## Requests
• A. Summarize the text on k-means++ in Julia in two sentences.
• B. Carry on the text on k-means++ in Julia from its last line.

The code of k-means with k-means++ is on my GitHub.

https://github.com/marubontan/Clustering/blob/master/src/kmeans.jl

I thought at first I would write the k-means++ part independently here. But it can be longer than my expectation. The code just follows the algorithm shown above. So, by using the code on GitHub, I’ll do experiment.

Experiments

At first, I'll focus only on k-means++ part. With low dimensional data, we can check it visually. I'll use the same artificial data as the Introduction to K-means: Algorithm and Visualization with Julia from scratch.
The code below will generate the data and visualize it.

using Distributions
using PyPlot
function makeData3D()
    groupOne = rand(MvNormal([10.0, 10.0, 10.0], 10.0 * eye(3)), 100)
    groupTwo = rand(MvNormal([0.0, 0.0, 0.0], 10 * eye(3)), 100)

## Extracted records
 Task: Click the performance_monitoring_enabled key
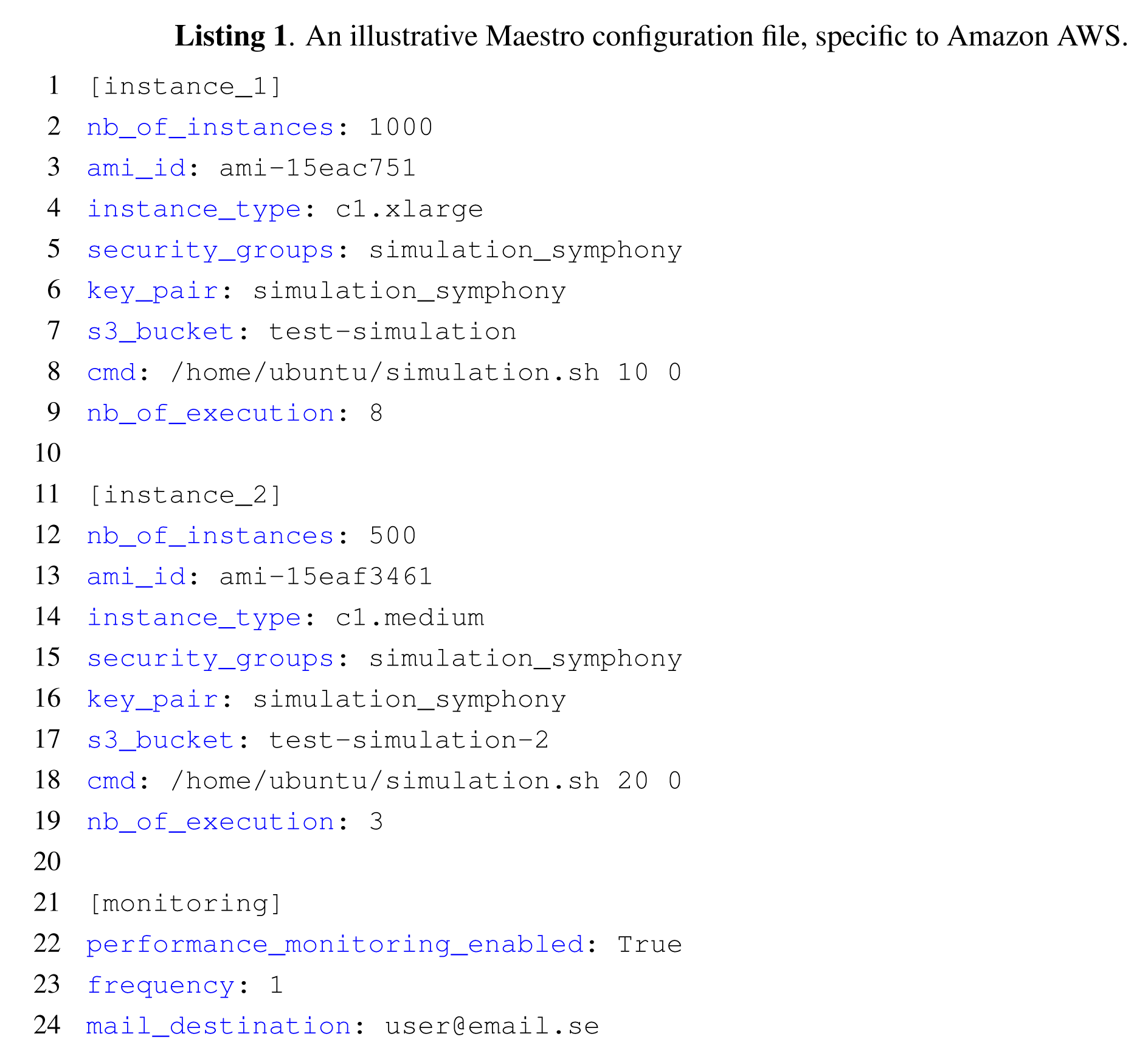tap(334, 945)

--

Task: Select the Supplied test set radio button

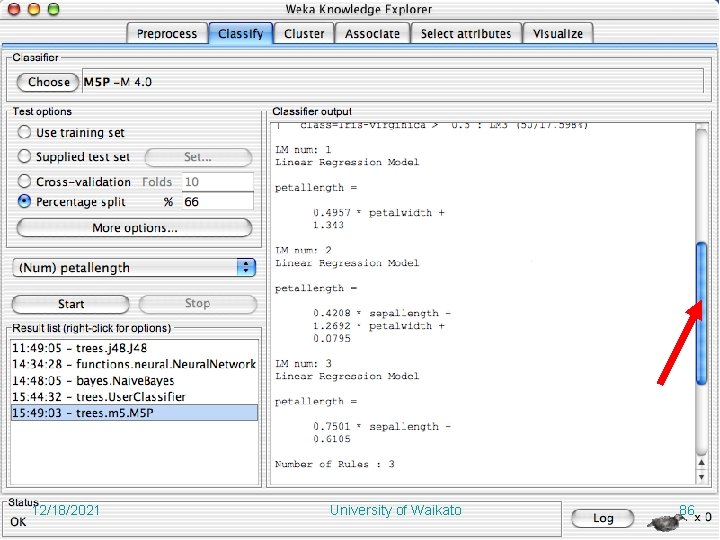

## Task answers
• A. The code for k-means with k-means++ initialization is on GitHub, and it follows the algorithm described earlier instead of being rewritten on the page. The experiments begin with the k-means++ part alone, using low-dimensional artificial data (the same data as in the earlier introduction to k-means) so that the results can be checked visually.

• B.
    groupThree = rand(MvNormal([20.0, 20.0, 20.0], 10.0 * eye(3)), 100)
    return hcat(groupOne, groupTwo, groupThree)'
end

ThreeDimensionsData = makeData3D()

scatter3D(ThreeDimensionsData[1:100,1], ThreeDimensionsData[1:100,2], ThreeDimensionsData[1:100,3], color="red")
scatter3D(ThreeDimensionsData[101:200,1], ThreeDimensionsData[101:200,2], ThreeDimensionsData[101:200,3], color="blue")
scatter3D(ThreeDimensionsData[201:300,1], ThreeDimensionsData[201:300,2], ThreeDimensionsData[201:300,3], color="green")

A
s you can see, it is composed of three types of clusters. By the GIF image from the original article, we can see how centroids moved, meaning we can check how the initial values were.

From here, I’ll use k-means++. The code is from my GitHub.

https://github.com/marubontan/Clustering

After cloning it, we can use k-means++ part from the kmeans.jl. The k-means++ is written with k-means. But we can use k-means++ part independently.

include("./src/kmeans.jl")

Although the function name sounds bit ugly, don’t care. After including the kmeans.jl, we can execute the kMeansPlusPlus() function and get the initialized centroid points.

initializedCentroids = kMeansPlusPlus(DataFrame(ThreeDimensionsData), 3)
println(initializedCentroids)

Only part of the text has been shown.